Partners influenced women's decisions to seek abortion as well as their initial decisions to use family planning. One 20-year-old woman in Kenya who sought an abortion said she did not want children until after she was married but did not use family planning. She was afraid oral contraceptives would cause permanent infertility, and her partner did not want to use condoms. Whenever she suggested condoms, he gave her a piece of candy and asked her to eat it with the wrapping on, telling her that is how it felt for him to use condoms.5

-- Barbara Barnett

References

  1. Barnett B, Stein J. Women's Voices, Women's Lives: The Impact of Family Planning.
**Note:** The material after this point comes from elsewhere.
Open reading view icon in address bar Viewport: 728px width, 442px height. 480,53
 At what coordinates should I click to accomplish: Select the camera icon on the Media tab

A Synthesis of Research Findings from the Women's Studies Project. Research Triangle Park, NC: Family Health International, 1998.
  2. Tolley E, Dev A, Hyjazi Y, et al. Context of Abortion Among Adolescents in Guinea and Côte d'Ivoire. Final Report. Research Triangle Park, NC: Family Health International, 1998.
  3. Nguer R, Niang CI, Katz K, et al. Identifying Ways to Improve Family Life Education Programs. Senegal. Research Triangle Park, NC: Family Health International, 1999.
  4. Mpangile GS, Leshabari MT, Kaaya SF, et al. The role of male partners in teenage-induced abortion in Dar es Salaam. Afr J Fertil Sex Repro Health 1996;1(1):29-37.
  5. Solo J, Billings DL, Aloo-Obunga C, et al. Creating linkages between incomplete abortion treatment and family planning services in Kenya. Stud Fam Plann 1999;30(1):17-27.